A ball is thrown vertically upward from the top of a building 128 feet tall with an initial velocity of 112 feet per second. The distance \( s \) (in feet) of the ball from the ground after \( t \) seconds is \( s=128+112 t-16 t^{2} \) (a) After how many seconds does the ball strike the ground? (b) After how many seconds will the ball pass the top of the building on its way down? (a) After how many seconds does the ball strike the ground? t \( =8 \) seconds (b) After how many seconds will the ball pass the top of the building on its way down? t \( =\square \) seconds

To determine when the ball strikes the ground, you can set \( s = 0 \) (the height from the ground) and solve the equation: \[ 0 = 128 + 112t - 16t^2 \] Rearranging gives: \[ 16t^2 - 112t - 128 = 0 \] Using the quadratic formula, \( t = \frac{-b \pm \sqrt{b^2 - 4ac}}{2a} \), where \( a = 16 \), \( b = -112 \), and \( c = -128 \), you find \( t = 8 \) seconds is when the ball strikes the ground.

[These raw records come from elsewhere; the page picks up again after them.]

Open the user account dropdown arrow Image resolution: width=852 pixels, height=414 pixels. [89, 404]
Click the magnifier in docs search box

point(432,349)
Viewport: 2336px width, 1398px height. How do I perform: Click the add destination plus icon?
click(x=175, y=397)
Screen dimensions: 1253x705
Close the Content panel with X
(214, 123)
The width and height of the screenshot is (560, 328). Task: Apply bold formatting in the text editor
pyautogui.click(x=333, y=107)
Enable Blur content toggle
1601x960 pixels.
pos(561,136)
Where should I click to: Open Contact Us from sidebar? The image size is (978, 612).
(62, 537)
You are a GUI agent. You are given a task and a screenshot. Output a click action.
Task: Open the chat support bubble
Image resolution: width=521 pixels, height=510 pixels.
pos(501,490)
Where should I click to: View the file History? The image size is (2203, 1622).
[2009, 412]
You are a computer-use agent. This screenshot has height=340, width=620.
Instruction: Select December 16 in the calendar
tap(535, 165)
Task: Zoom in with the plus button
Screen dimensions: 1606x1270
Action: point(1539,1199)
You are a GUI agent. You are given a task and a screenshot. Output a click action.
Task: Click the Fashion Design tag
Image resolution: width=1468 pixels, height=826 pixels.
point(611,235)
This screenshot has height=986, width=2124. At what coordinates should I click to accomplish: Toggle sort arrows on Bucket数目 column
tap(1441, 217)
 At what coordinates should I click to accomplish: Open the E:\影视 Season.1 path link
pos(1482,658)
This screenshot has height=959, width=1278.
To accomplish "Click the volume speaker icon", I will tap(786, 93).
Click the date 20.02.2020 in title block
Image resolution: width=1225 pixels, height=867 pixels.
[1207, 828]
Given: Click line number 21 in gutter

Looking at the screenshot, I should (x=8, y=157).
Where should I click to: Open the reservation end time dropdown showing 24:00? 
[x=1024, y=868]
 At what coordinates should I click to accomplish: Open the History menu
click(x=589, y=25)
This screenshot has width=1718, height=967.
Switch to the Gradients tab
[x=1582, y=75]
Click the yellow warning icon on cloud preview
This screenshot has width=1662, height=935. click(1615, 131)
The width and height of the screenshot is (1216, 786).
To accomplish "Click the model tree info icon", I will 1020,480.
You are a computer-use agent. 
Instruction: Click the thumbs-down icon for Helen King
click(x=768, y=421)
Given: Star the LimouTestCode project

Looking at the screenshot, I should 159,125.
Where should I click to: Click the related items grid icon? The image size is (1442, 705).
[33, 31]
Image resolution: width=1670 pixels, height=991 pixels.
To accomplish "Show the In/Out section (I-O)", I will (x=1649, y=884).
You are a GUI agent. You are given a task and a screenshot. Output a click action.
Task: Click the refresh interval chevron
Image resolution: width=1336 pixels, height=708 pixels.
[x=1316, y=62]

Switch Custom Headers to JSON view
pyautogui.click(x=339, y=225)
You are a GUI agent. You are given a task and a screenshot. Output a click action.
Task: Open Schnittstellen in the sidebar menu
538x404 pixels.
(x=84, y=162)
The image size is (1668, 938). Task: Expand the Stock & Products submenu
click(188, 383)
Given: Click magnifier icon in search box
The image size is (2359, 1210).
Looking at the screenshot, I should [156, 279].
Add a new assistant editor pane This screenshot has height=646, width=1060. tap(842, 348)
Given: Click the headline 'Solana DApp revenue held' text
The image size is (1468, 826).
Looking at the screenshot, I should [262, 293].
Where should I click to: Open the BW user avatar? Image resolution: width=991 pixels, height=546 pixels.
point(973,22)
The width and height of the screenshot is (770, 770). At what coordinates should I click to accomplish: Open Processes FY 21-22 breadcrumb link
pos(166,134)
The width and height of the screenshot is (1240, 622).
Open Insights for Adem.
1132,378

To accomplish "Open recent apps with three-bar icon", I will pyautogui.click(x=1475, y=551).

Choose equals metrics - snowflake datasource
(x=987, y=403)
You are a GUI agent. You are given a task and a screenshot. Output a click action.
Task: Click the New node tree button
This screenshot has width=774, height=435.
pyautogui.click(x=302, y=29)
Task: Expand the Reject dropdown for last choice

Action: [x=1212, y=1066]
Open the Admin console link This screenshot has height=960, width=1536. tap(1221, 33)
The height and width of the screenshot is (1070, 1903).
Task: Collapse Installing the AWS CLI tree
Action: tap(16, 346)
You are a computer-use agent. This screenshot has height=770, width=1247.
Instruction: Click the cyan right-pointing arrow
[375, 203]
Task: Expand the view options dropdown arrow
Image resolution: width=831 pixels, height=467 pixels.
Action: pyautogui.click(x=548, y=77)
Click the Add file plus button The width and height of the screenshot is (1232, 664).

For when the ball passes the top of the building again on its way down, you need to find the time after it has reached its peak. The peak time can be calculated by: \[ t_{\text{peak}} = \frac{v_0}{g} = \frac{112}{32} = 3.5 \, \text{seconds} \] The ball will fall back past the top of the building after another \( 3.5 \) seconds, giving you \( 3.5 + 3.5 = 7 \) seconds. So for part (b), \( t \approx 7 \) seconds. Now, here are some fun facts about your projectile problem: When Galileo first studied projectile motion in the 16th century, he was fascinated by how objects move, influencing modern physics! He conducted experiments using inclined planes and dropped objects which led to the understanding of gravity we have today. In real life, when you throw a ball, especially at a high speed, factors like air resistance and wind can alter its path. Professional athletes often account for these variables during their training sessions to improve their performance. Understanding physics can give you an edge in sports!